Activity —
Find every line in the records below that contains the word "image", and copy each such line.

[Stored data]

::::

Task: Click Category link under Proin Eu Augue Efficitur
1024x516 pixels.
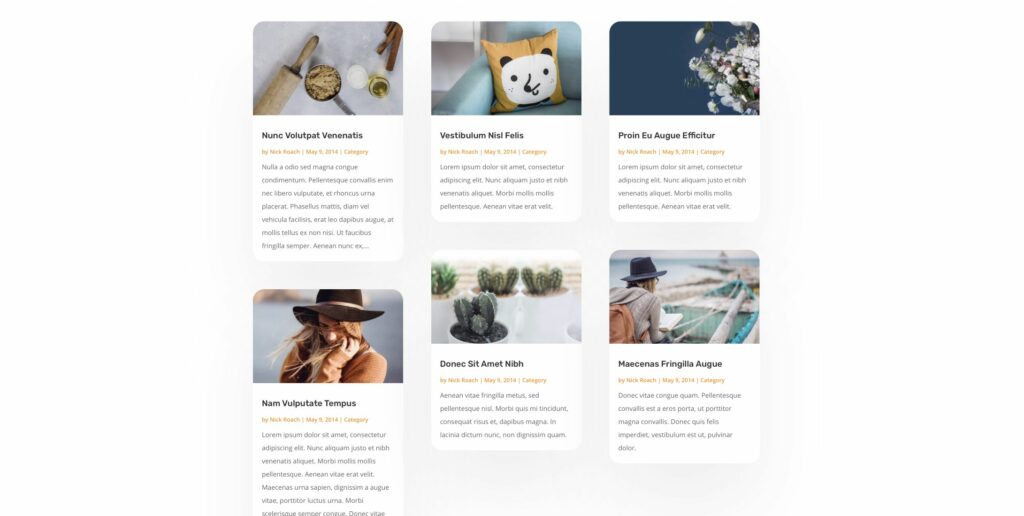Action: click(712, 152)
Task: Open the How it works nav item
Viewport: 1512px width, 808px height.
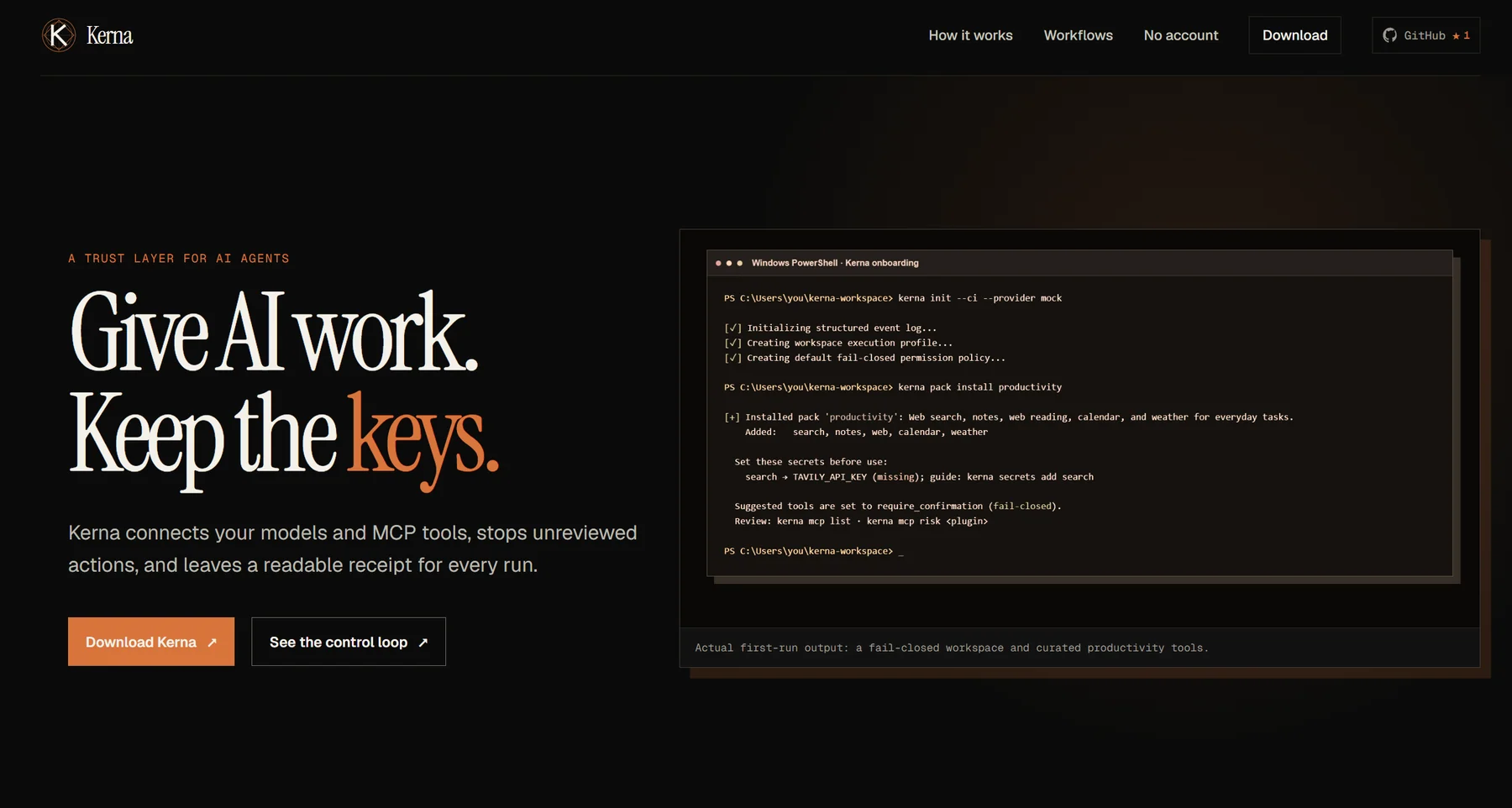Action: coord(970,35)
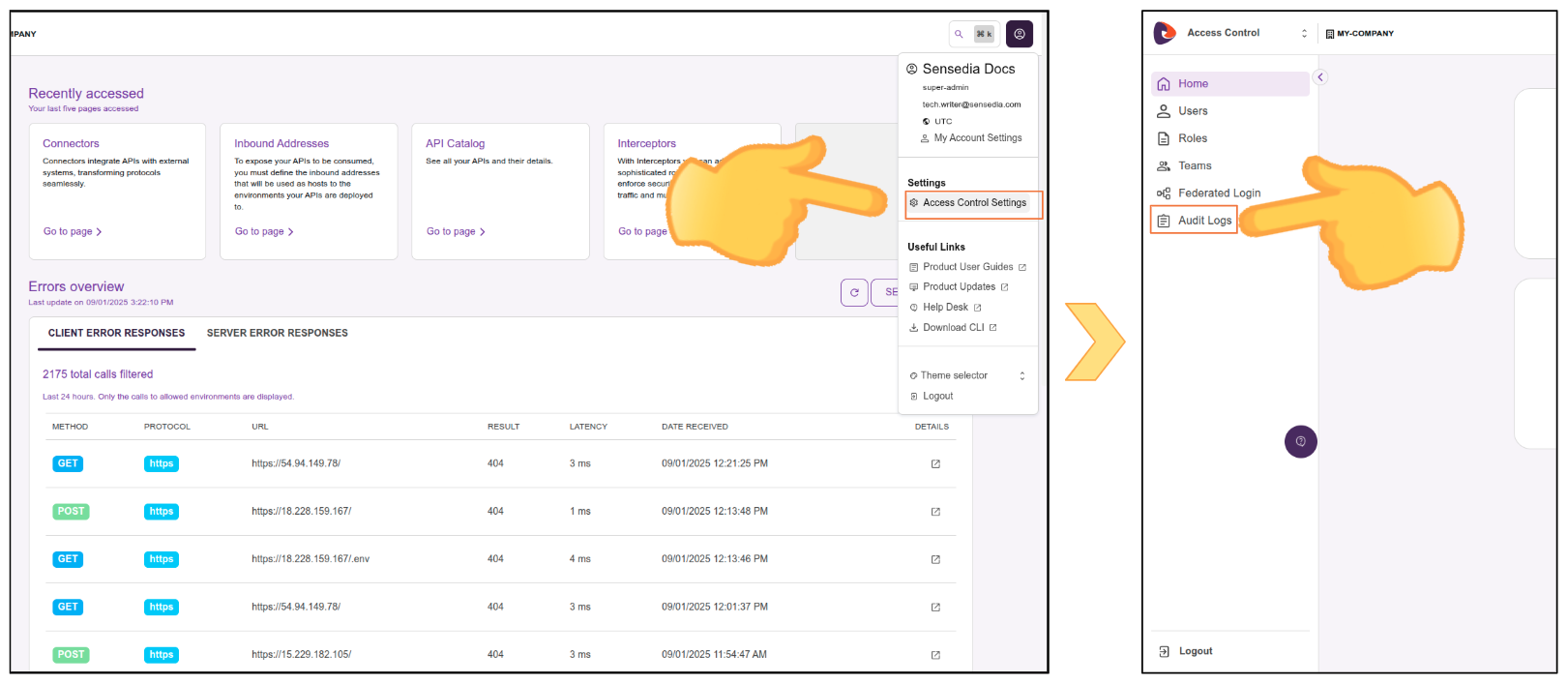Collapse sidebar using the chevron arrow icon
Screen dimensions: 1568x683
click(x=1319, y=77)
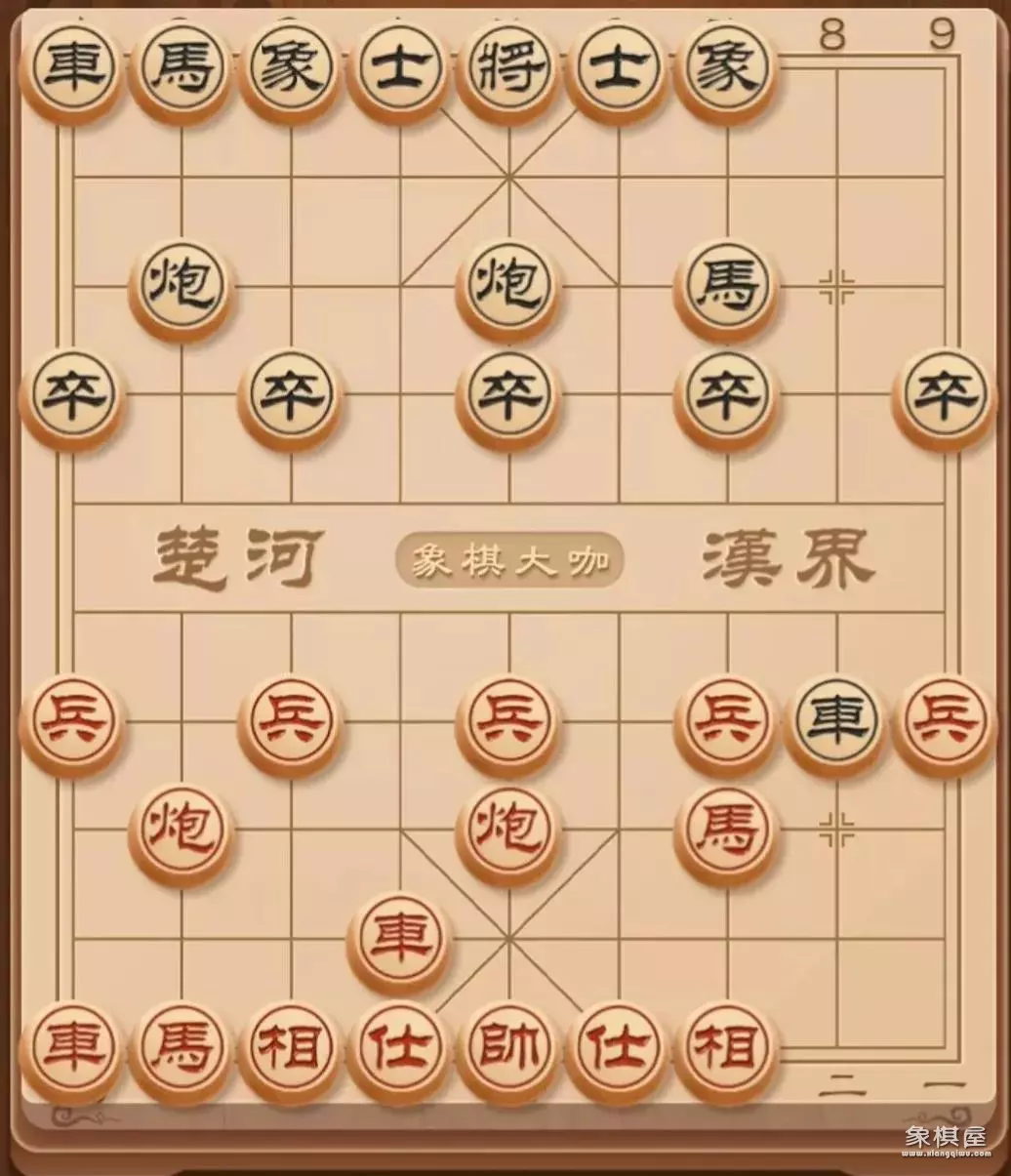Screen dimensions: 1011x1176
Task: Select the black chariot beside red pawns
Action: [x=835, y=724]
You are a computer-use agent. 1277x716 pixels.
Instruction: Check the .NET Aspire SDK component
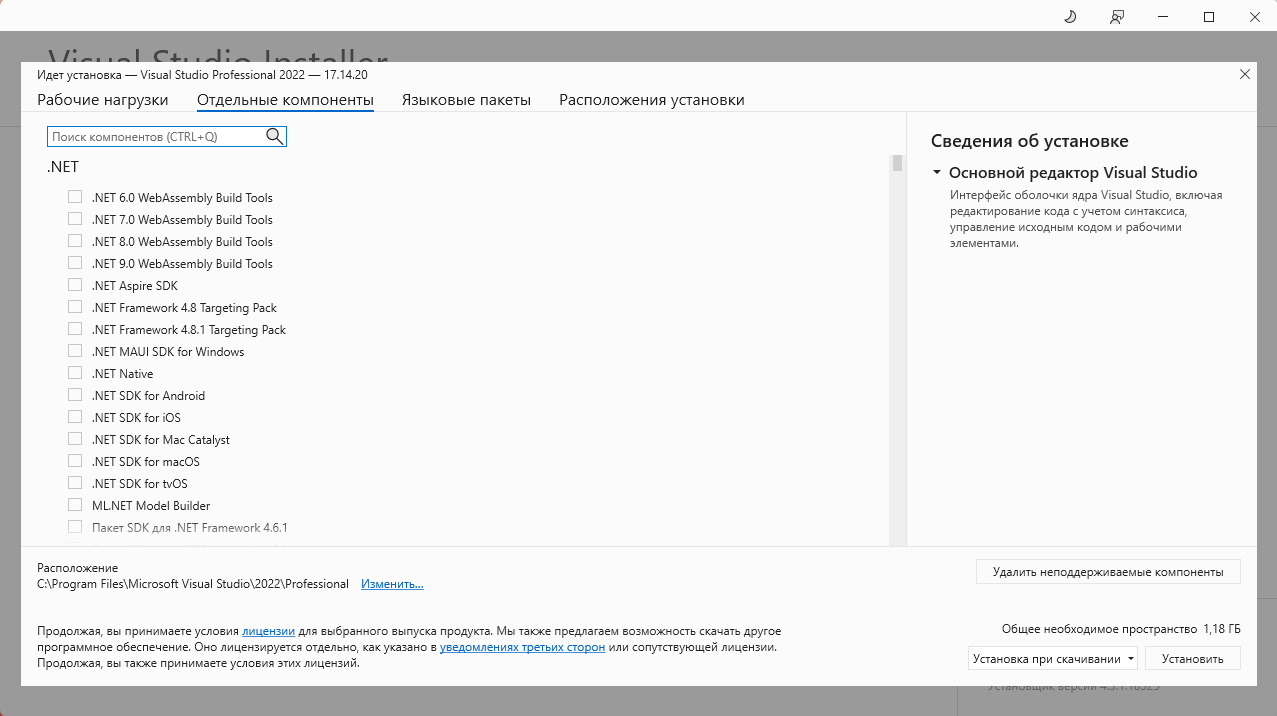[75, 285]
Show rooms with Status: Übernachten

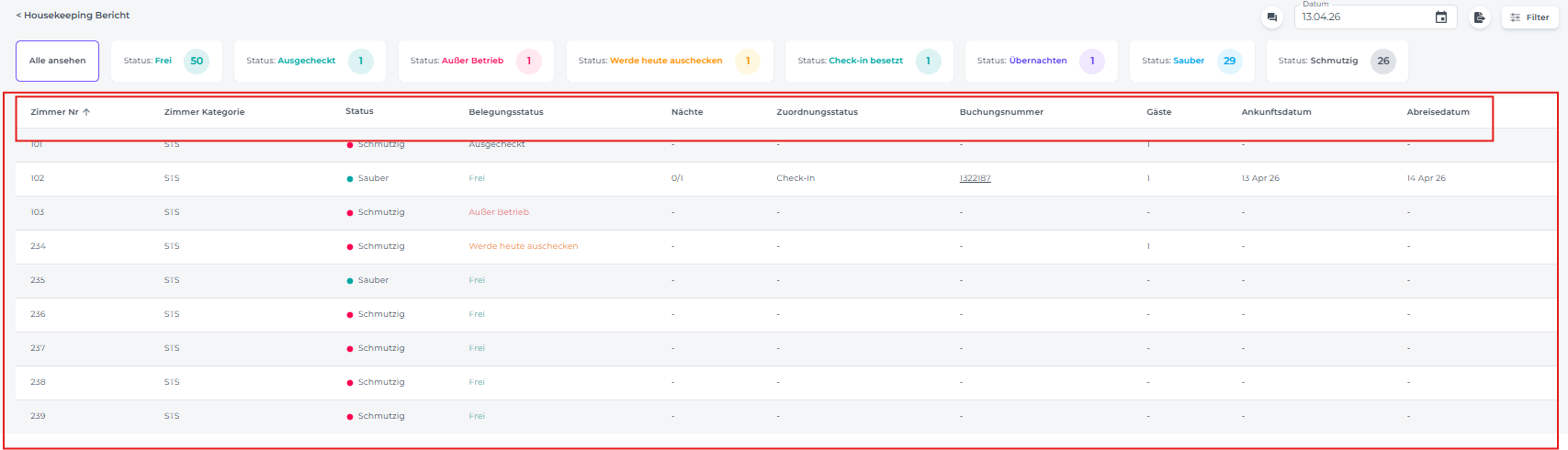coord(1040,61)
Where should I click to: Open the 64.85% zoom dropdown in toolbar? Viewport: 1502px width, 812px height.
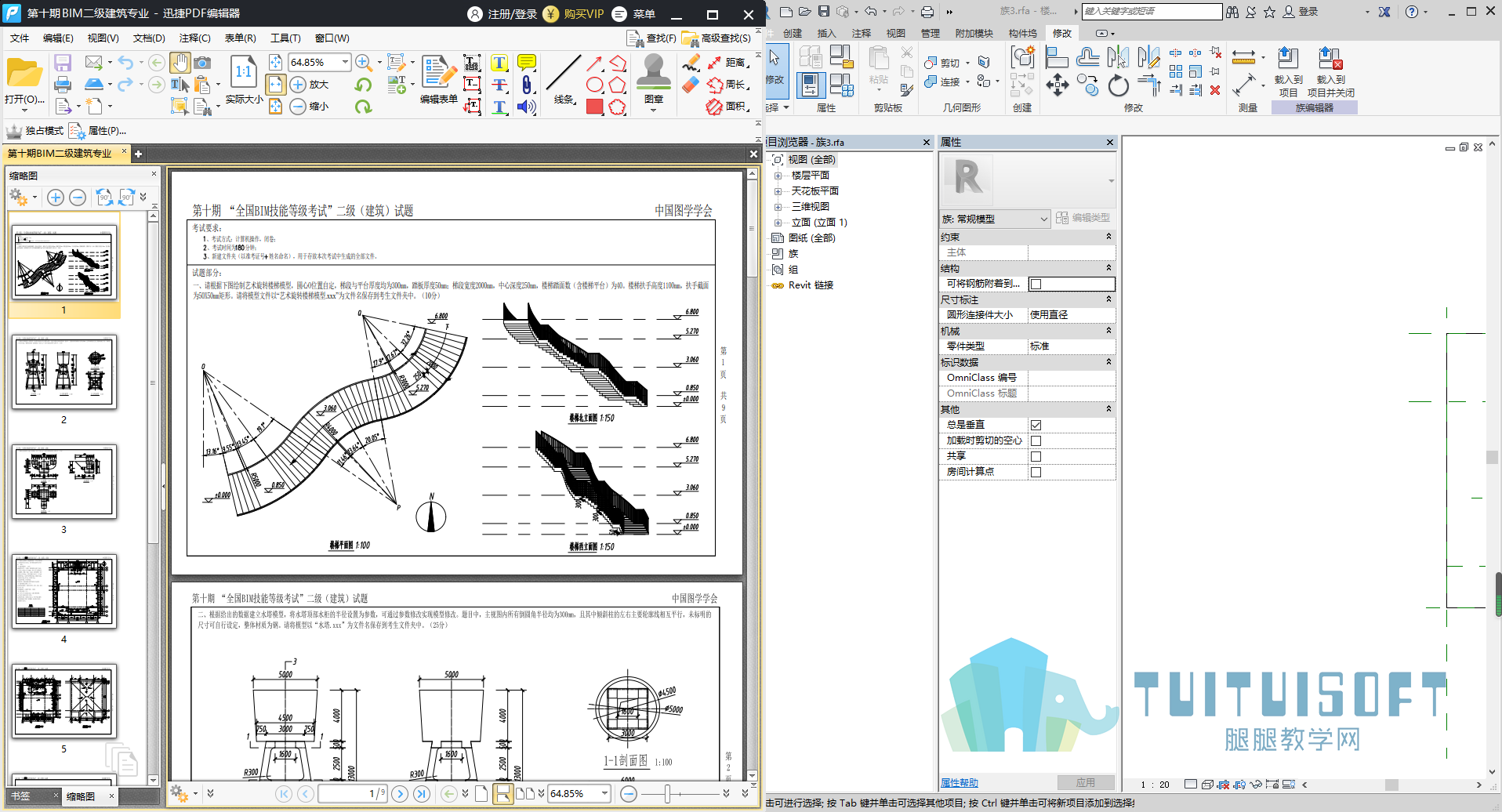[345, 62]
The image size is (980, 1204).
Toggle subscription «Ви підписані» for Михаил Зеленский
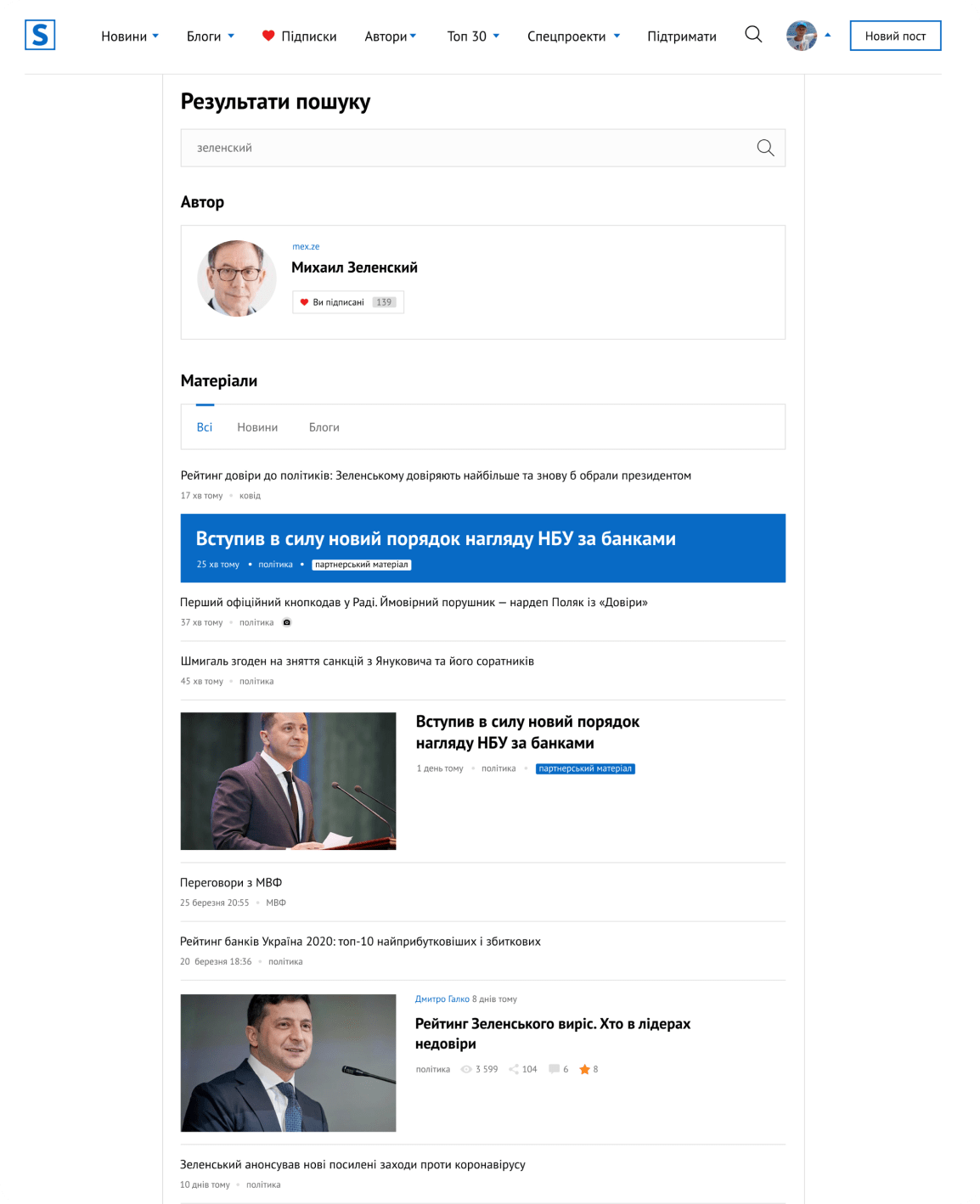coord(347,302)
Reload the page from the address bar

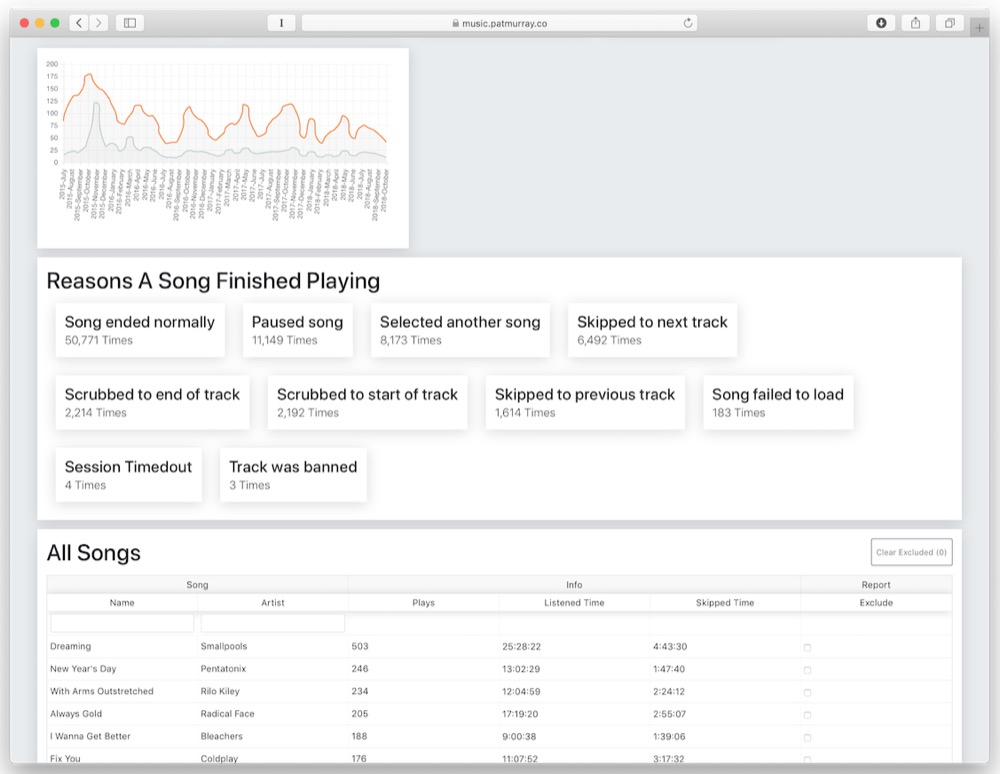[688, 23]
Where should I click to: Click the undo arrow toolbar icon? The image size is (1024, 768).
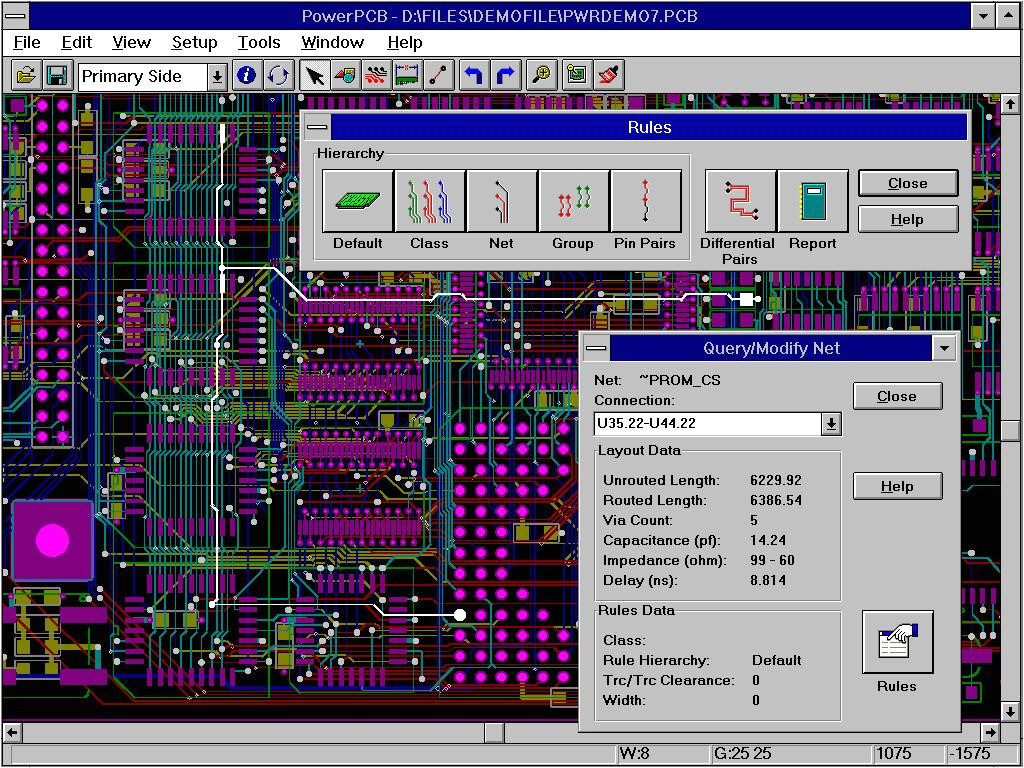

::::

Solution for this task —
The image size is (980, 1204).
Where should I click to: Click the undo arrow toolbar icon? The image size is (1024, 768).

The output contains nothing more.